# Help for a plugged teat?



## Hidden Waters Farm

My favorite doe has kidded for the first time today, She did awesome and has twin bucklings. We decided to bring them in to heat them up so we tried to milk out the colostrum from the doe and when we did nothing would come out of one side. She is bad with having her udder touched to begin with (She was precosious and we had tested for mastitis.) but she was extremely bad on the right side. So I of course wanted to know was was wrong with that side, I discovered It felt like she has a Sorry game board piece inside her teat with the top round piece down. It was hard-ish and the doe went nuts when I squeezed it to see if it was mammary tissue slipped down in the teat. I have no idea what it is or how to treat it. I do know that I want to make every attempt possible as she is my favorite and she does have a good and large udder. Our vet is clueless about goats other than basic basic care. Udder issues is not something he knows so I have turned to you hoping that you may have had a real life experience or knowledge with udder problems. I'll try anything.
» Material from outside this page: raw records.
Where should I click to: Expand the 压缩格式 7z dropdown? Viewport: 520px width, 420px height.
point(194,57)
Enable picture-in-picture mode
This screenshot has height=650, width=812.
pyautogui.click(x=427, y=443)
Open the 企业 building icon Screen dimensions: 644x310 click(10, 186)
For those of you who have no idea what a sorry piece looks like, Here it is.
http://www.google.com/imgres?imgurl...en&sa=G&biw=1016&bih=539&tbm=isch&um=1&itbs=1


----------



## liz

What you can do with the teat is to wrap a warm wet cloth around that side, teat included, then grasp at the top as if you were going to squeeze to milk her , trapping whatever it is plus any colostrum in the teat so it doesn't go up into the udder, then with the fingers of your other hand, stroke the teat downward, without pulling. Since she is jumpy and this is uncomfortable for her, you may need someone to hold her while you do this, keep up the motion until you feel it break free.


----------



## Hidden Waters Farm

ok, for the past few days I have tried a warm compress and udder massage and that didnt seem to help at all. so we were advised to get some ToDay and try that. When we attempted to infuse it barely any of it could fit inside the teat due to the mass inside that has apparently blocked the whole teat. We have tried what you described as closing the top of the teat and basically stripping out the blockage but her udder is too hard to get above the mass to close it. Whatever shes got in there does not feel like some old/dried milk, its very hard and bleeds and leaks clear fluid when you try to manipulate it. I almost think it would require a surgical incision to remove the mass.
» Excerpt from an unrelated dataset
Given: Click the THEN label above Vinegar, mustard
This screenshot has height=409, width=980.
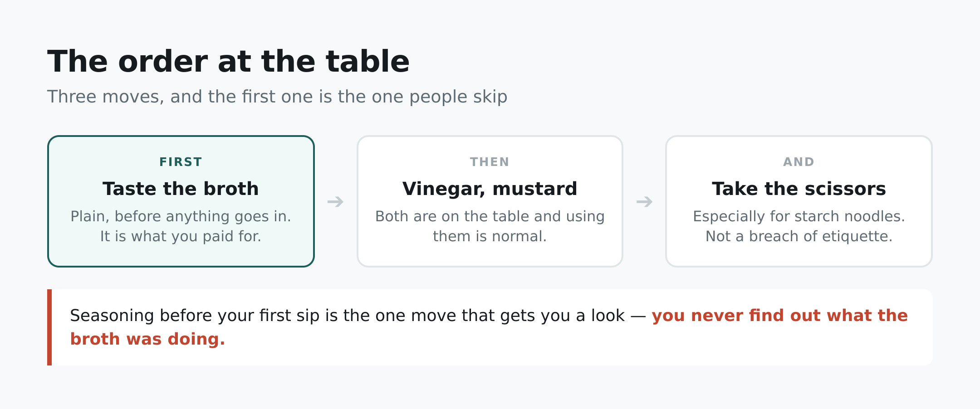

I do have Oxytet on hand, should I start her on that? I'm not sure what else to do. We will be calling our vet to see what he suggests, but he is not very informed on goats or cows.


----------



## liz

Is it possible that she has a "blown teat"? Meaning that the mammary tissue has slipped down into the teat itself?

If manipulation hasn't cleared the duct then it is entirely possible that she may have a tumor or cyst, surgical intervention would be required at this point.
She may also not have use of that side of her udder in the future should you want to breed again.


----------



## Hidden Waters Farm

I guess it is possible she has a "blown" teat. It was working good before.

Well, I have called the vet's office to see if they would be able to do anything for her. I left my name and number and information with the person at the desk to have the first available person call me back and they never did. Its been about 5 hours now. 

On a good note we went to get some hay and I remembered our hay guy had cows for many years. So I asked him and he gave us some information and some suggestions, We will be trying them asap.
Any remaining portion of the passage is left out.